Description of problem: Normal user triggers and installs software updates with no password request. Fedora 18 TC2 Release Candidate. One account is with Administrator privileges One account is with normal user privileges (title is guest) The guest account user clicked on add/remove software, and then selected software update, which in the menu for the former. It resulted in the automatic search for and installation of updates. Should any regular normal user be allowed to install updates without providing the administrator password, and without being a member of the wheel group? This means that a normal user of Fedora 18 can trigger and install updates without root or administrator's concent. Version-Release number of selected component (if applicable): How reproducible: Steps to Reproduce: 1. 2. 3. Actual results: Expected results: Additional info:
Fedora 18 DVD Jan 15th version From a guest account I am able to start a software update. Only via an account with root privileges (root, or via sudo) should updates be permitted. Here is the result of my test result. The guest account is a normal (no administrator) privileges). There is no request for authorisation. Start Add/remove software, From Software Menu icon, click on it and select Check for Updates The result is that the linux system is updated. Why this should not be. We may have some application, database, network, or business application that needs execution with the linux system as it is. By the non-authorized user, the updates were selected and applied, and with a kernel update, a reboot was required. This reboot caused previous program(s) to fail. Only via root privileges should an update be permitted.

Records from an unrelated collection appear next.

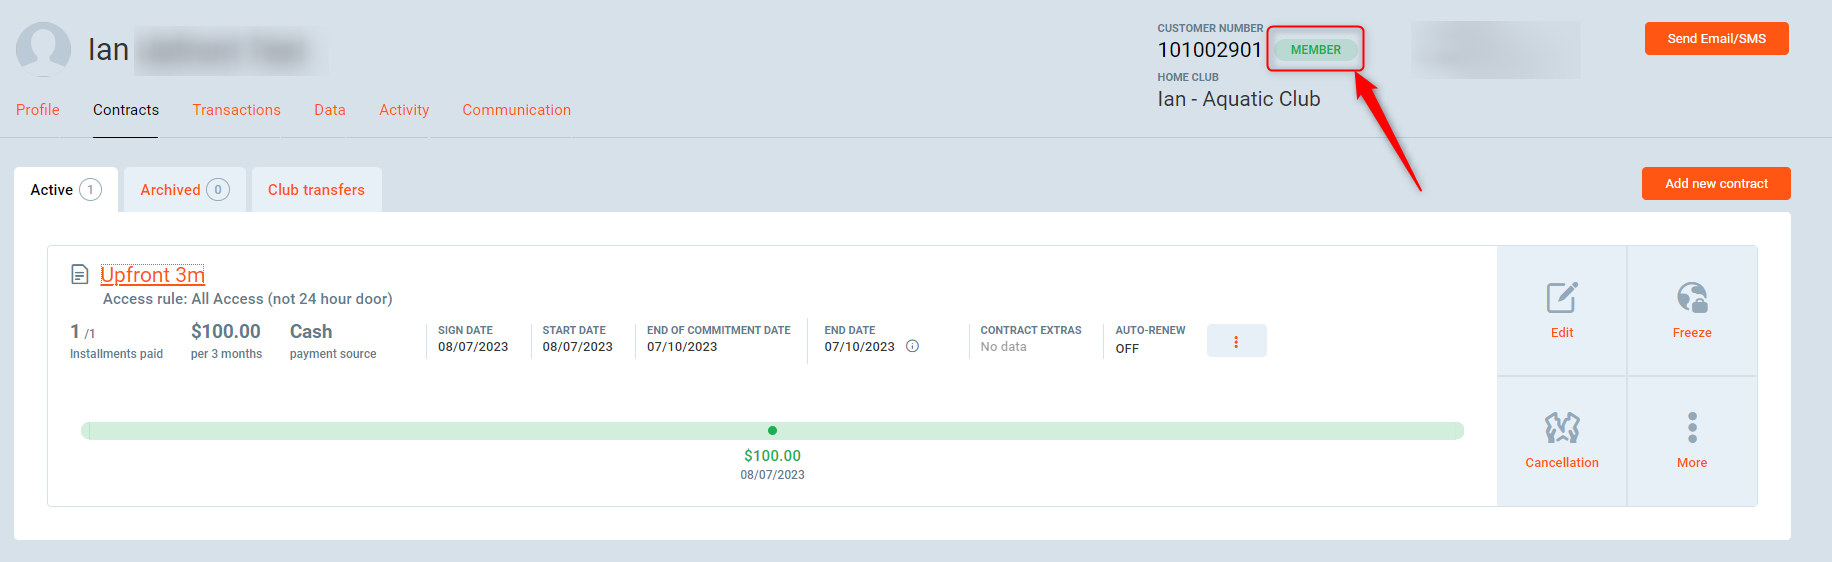Select the Communication tab

[516, 110]
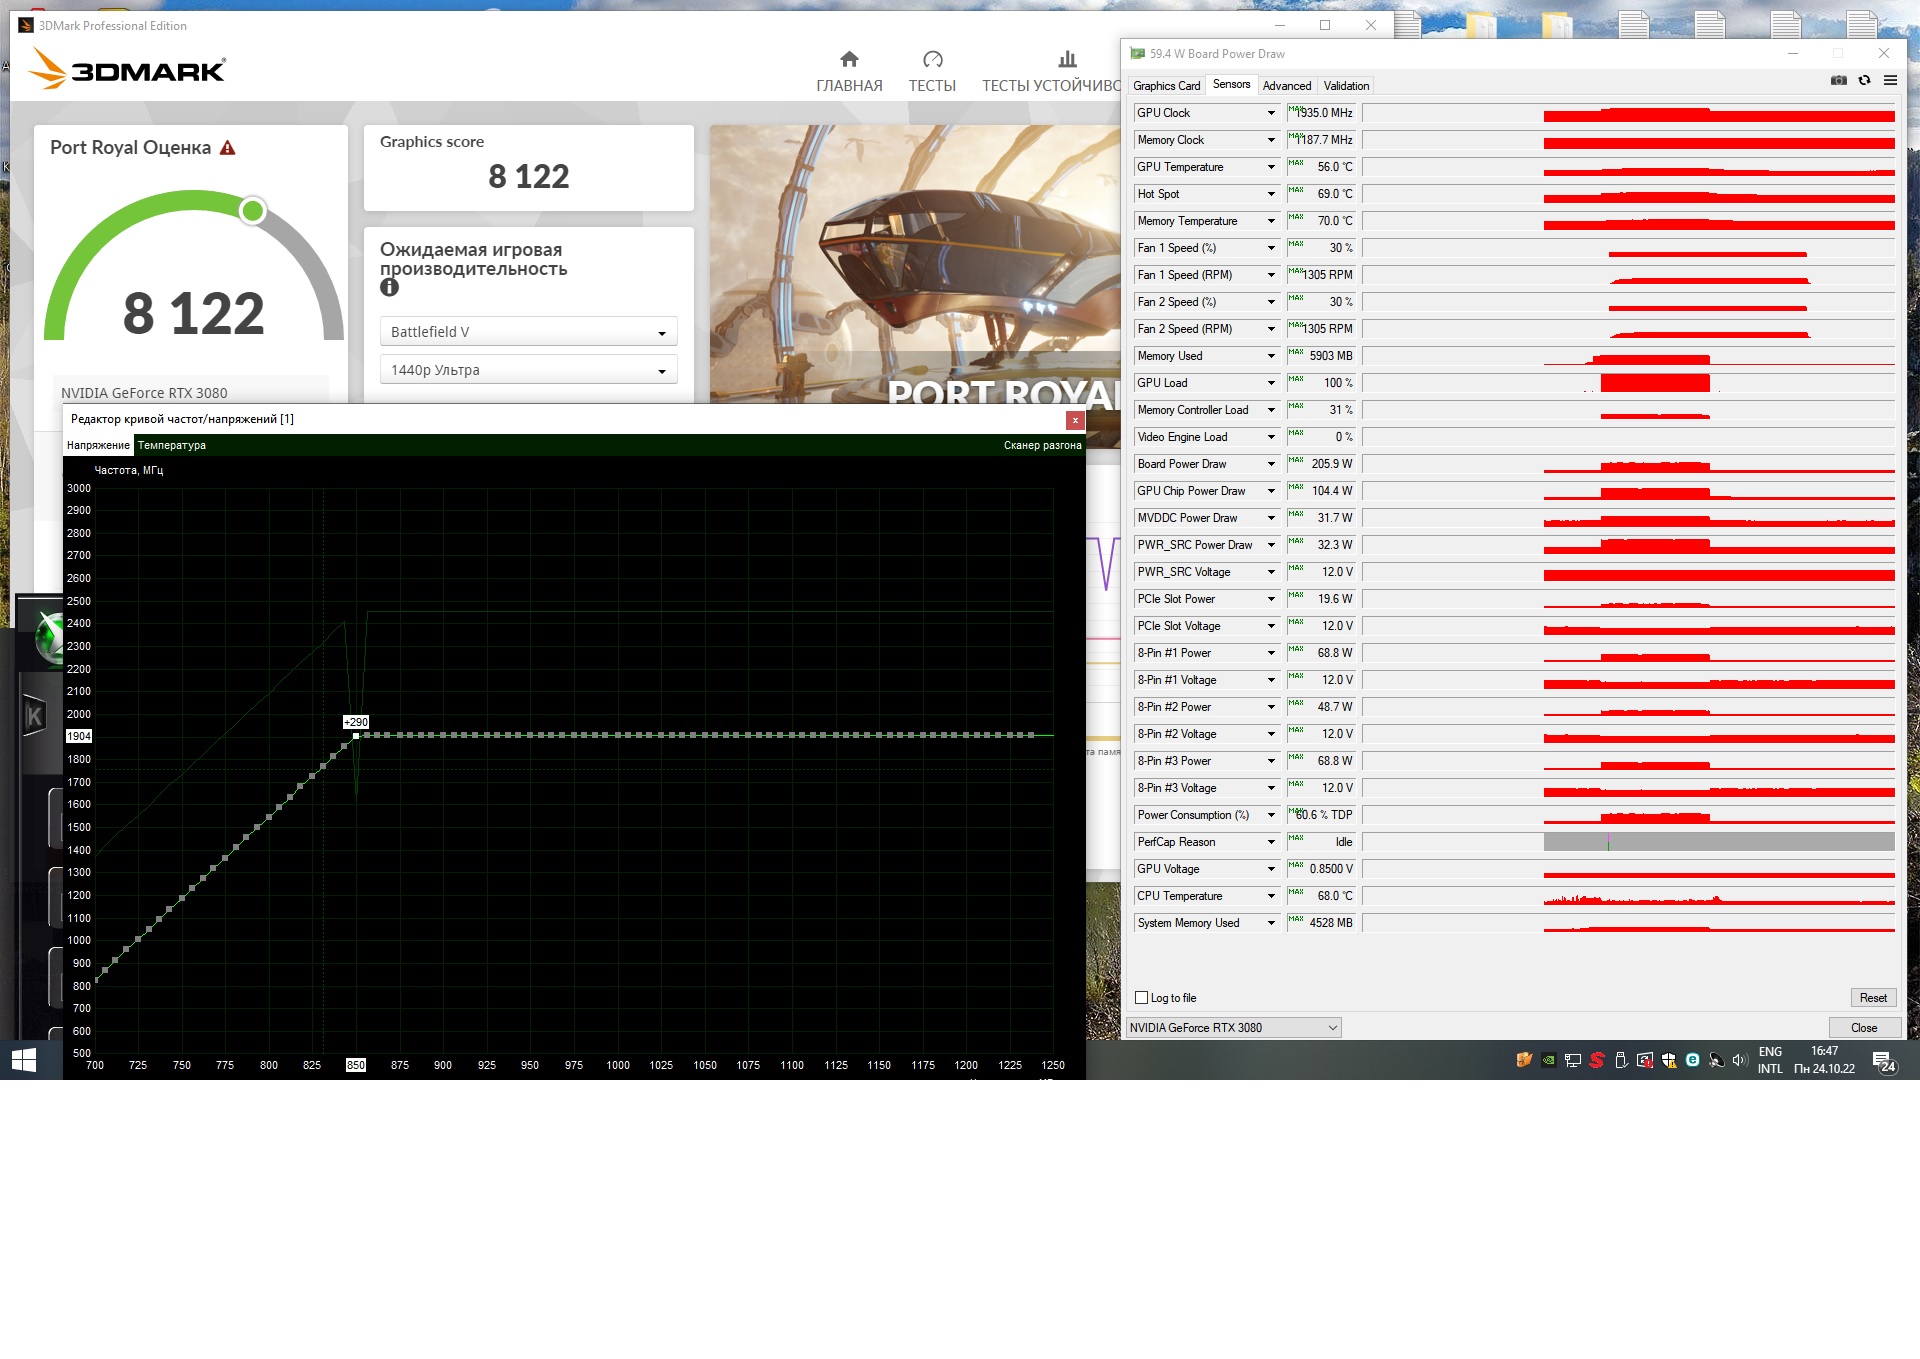The image size is (1920, 1359).
Task: Expand the GPU Clock sensor dropdown arrow
Action: click(1271, 113)
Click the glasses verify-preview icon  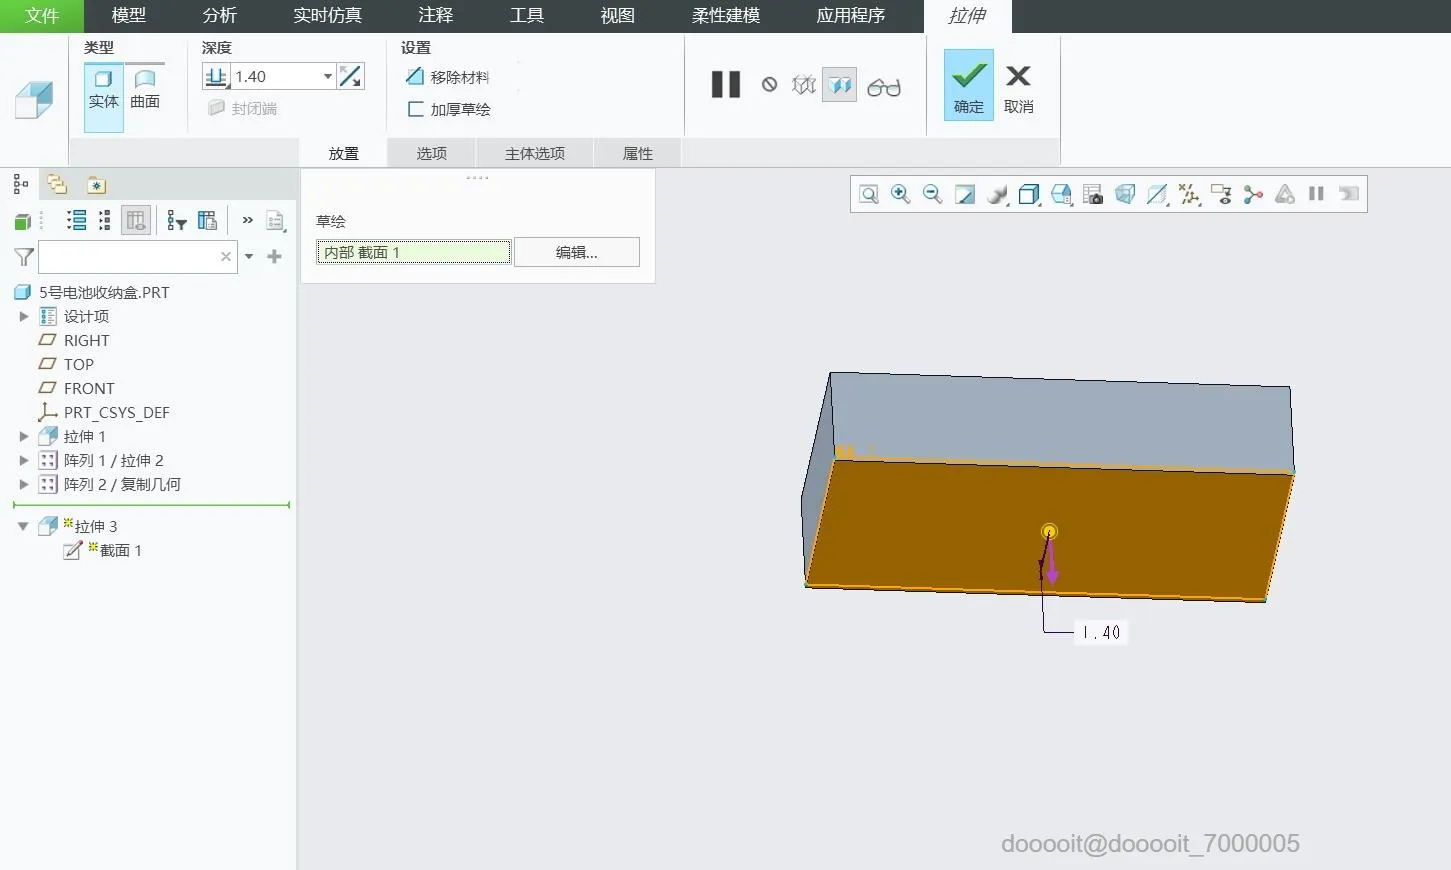coord(883,87)
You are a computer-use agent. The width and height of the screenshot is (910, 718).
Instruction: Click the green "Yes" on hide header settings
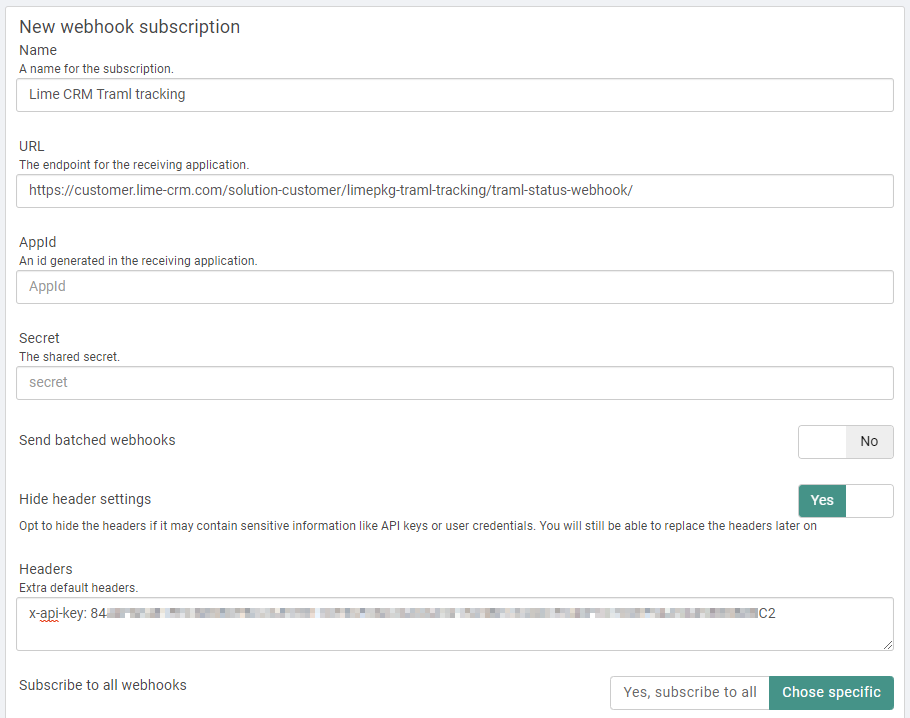(x=821, y=500)
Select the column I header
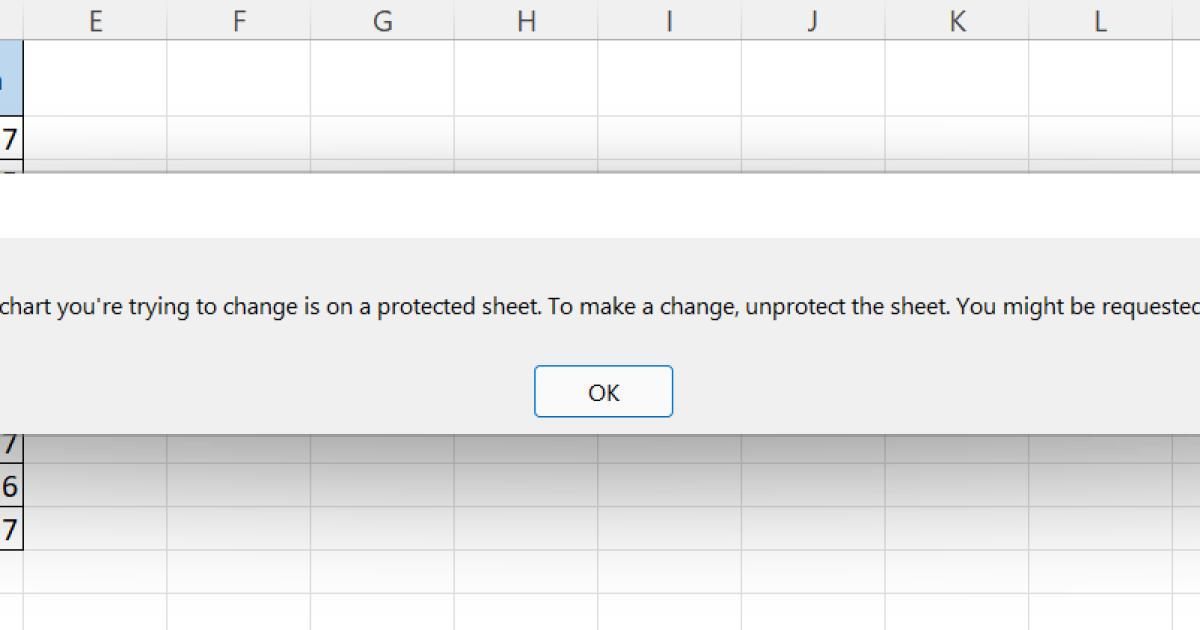 click(669, 21)
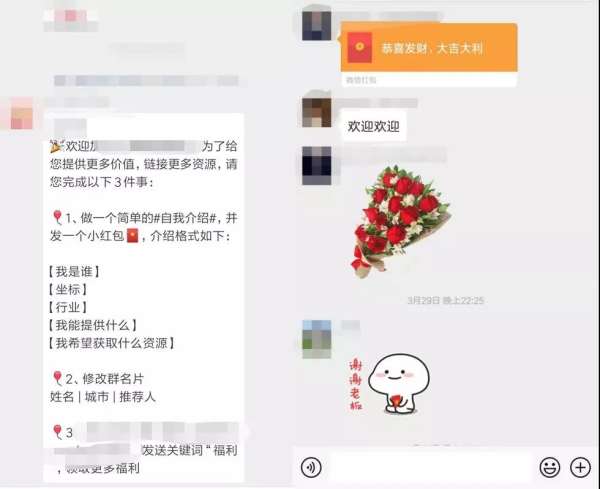600x489 pixels.
Task: Click the 姓名｜城市｜推荐人 line
Action: tap(103, 397)
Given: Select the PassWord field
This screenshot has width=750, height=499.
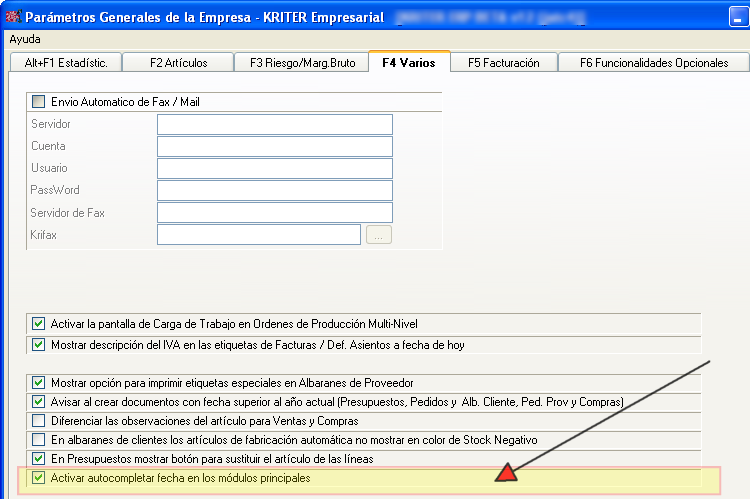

Is my guest account (non administrator) going to initiate updates without providing a password?
Suppose I am running an application that requires a very specific version of installed software, and the normal user selects software update. My specific version of software may be overwritten, which means that other applications that will call the reserved version could fail. We don't stand behind the user, watching what he does. He may trigger an update. One option-- Require software updates to always require root privileges 2nd option-- Provide a blocking option as within yum such as exclude= 3rd option-- Do not show software selection for a normal user account. Implement or indicate if it is a do-not-fix or will be fixed, and fix it.
This bug is a request to fix an insecurity problem.
A standard user should not be allowed to trigger software updates. Refer to comment 3 above
if guest user issues sudo, and is not in wheel group, user is blocked.